Friedrich, though a Romantic painter, had a significant influence on later Symbolist and Expressionist artists. Franz Marc's Horse in a Landscape (1910) has been described as formally similar to The Monk by the Sea. Although their use of colour is at two extremes, both paintings are compositionally simple, with undulating horizontals and a figure that looks out at the same scene as the viewer. In his 1961 article "The Abstract Sublime", the art historian Robert Rosenblum drew comparisons between the Romantic landscape paintings of both Friedrich and J. M. W. Turner with the Abstract Expressionist paintings of Mark Rothko. Rosenblum specifically describes The Monk by the Sea, Turner's The Evening Star and Rothko's 1954 Light, Earth and Blue as revealing affinities of vision and feeling. According to Rosenblum, "Rothko, like Friedrich and Turner, places us on the threshold of those shapeless infinities discussed by the aestheticians of the Sublime. The tiny monk in the Friedrich and the fisher in the Turner establish a poignant contrast between the infinite vastness of a pantheistic God and the infinite smallness of His creatures. In the abstract language of Rothko, such literal detail—a bridge of empathy between the real spectator and the presentation of a transcendental landscape—is no longer necessary; we ourselves are the monk before the sea, standing silently and contemplatively before these huge and soundless pictures as if we were looking at a sunset or a moonlit night." From the 1960s on, Gotthard Graubner's picture-size coloured cushions or "color-space bodies" were also inspired by Friedrich's The Monk by the Sea.
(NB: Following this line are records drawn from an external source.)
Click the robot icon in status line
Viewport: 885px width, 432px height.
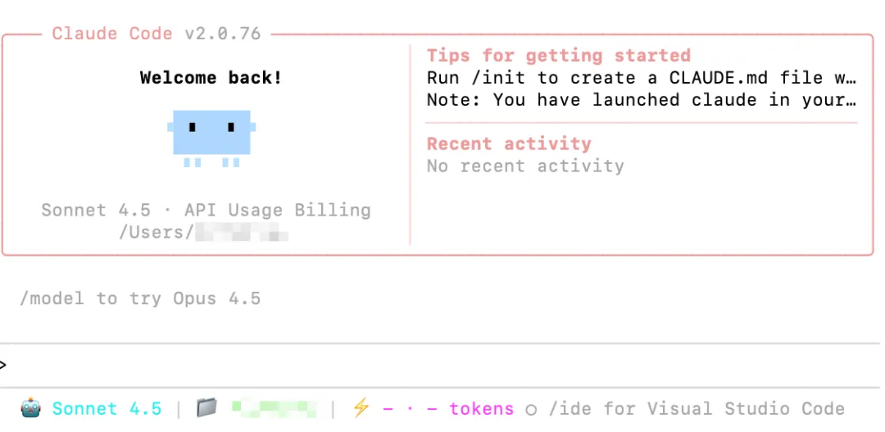pyautogui.click(x=31, y=407)
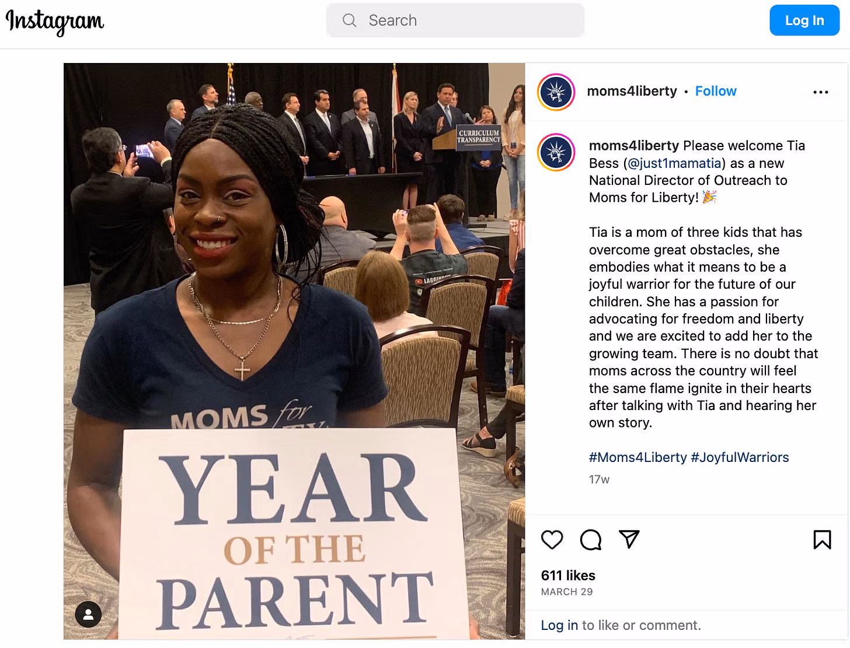Open comments with speech bubble icon
The width and height of the screenshot is (850, 648).
590,540
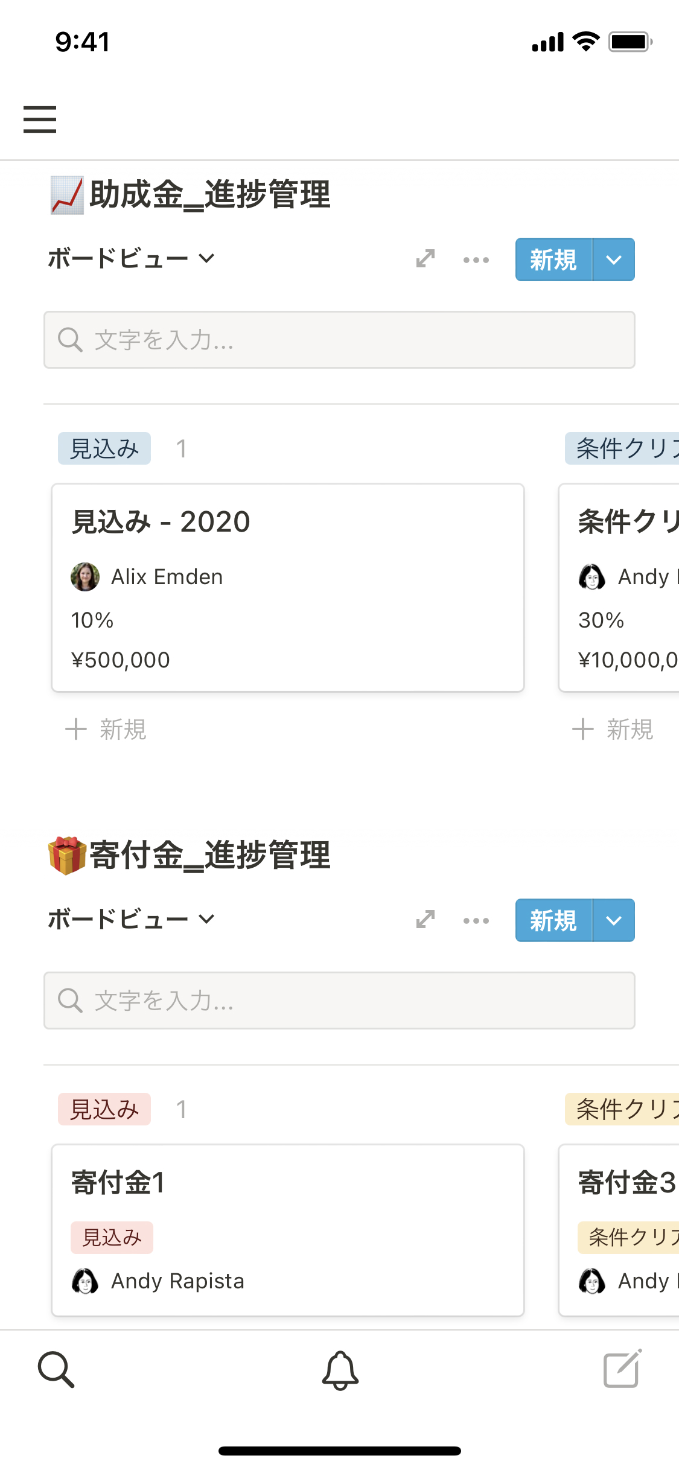Open more options for 助成金_進捗管理 board
The width and height of the screenshot is (679, 1470).
[x=476, y=260]
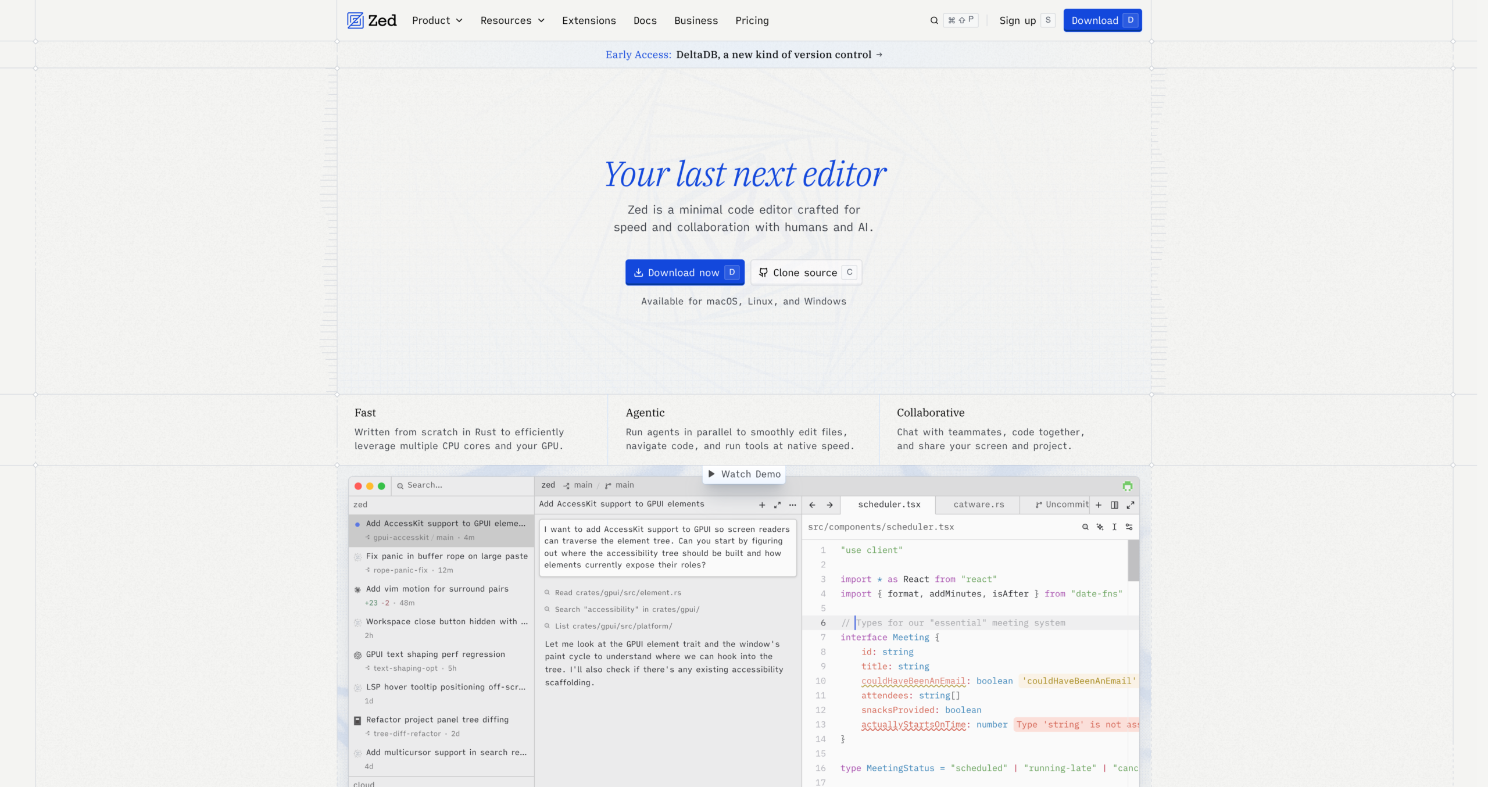
Task: Open the DeltaDB early access announcement link
Action: coord(744,55)
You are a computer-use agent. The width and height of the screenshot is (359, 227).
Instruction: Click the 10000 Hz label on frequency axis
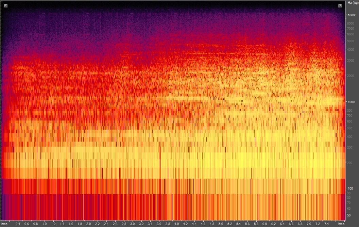tap(352, 15)
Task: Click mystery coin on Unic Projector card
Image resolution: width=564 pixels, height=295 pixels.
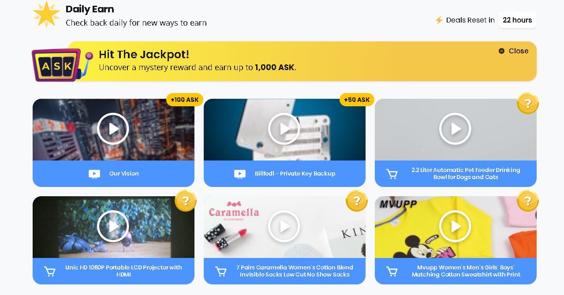Action: (186, 201)
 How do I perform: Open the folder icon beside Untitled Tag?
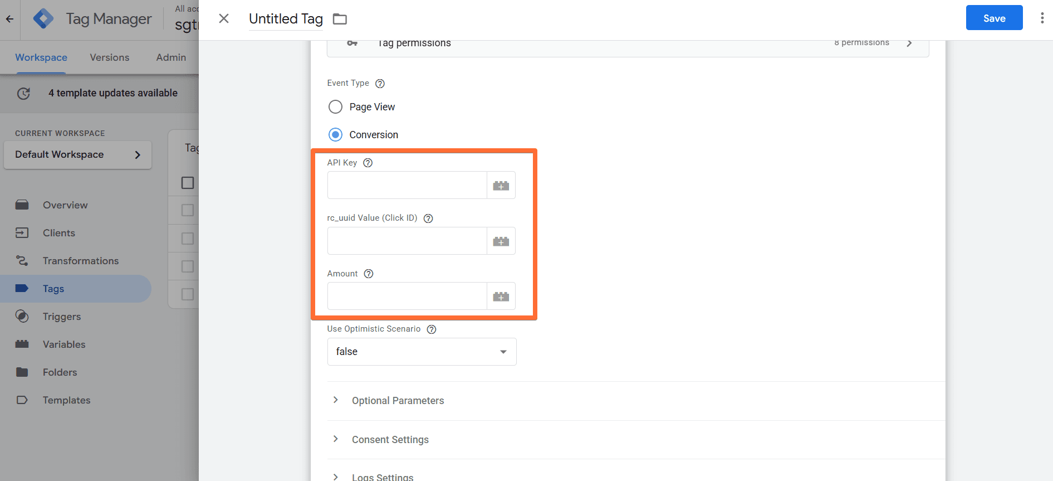(340, 18)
According to art historian Werner Hofmann, both Graubner and Friedrich created an aesthetics of monotony as a counterpart to the aesthetics of variety that was predominant before the nineteenth century.

It has been noted that the setting and framing of several shots in the "meat grinder" scene from Andrei Tarkovsky's Stalker bear a strong resemblance to The Monk By The Sea.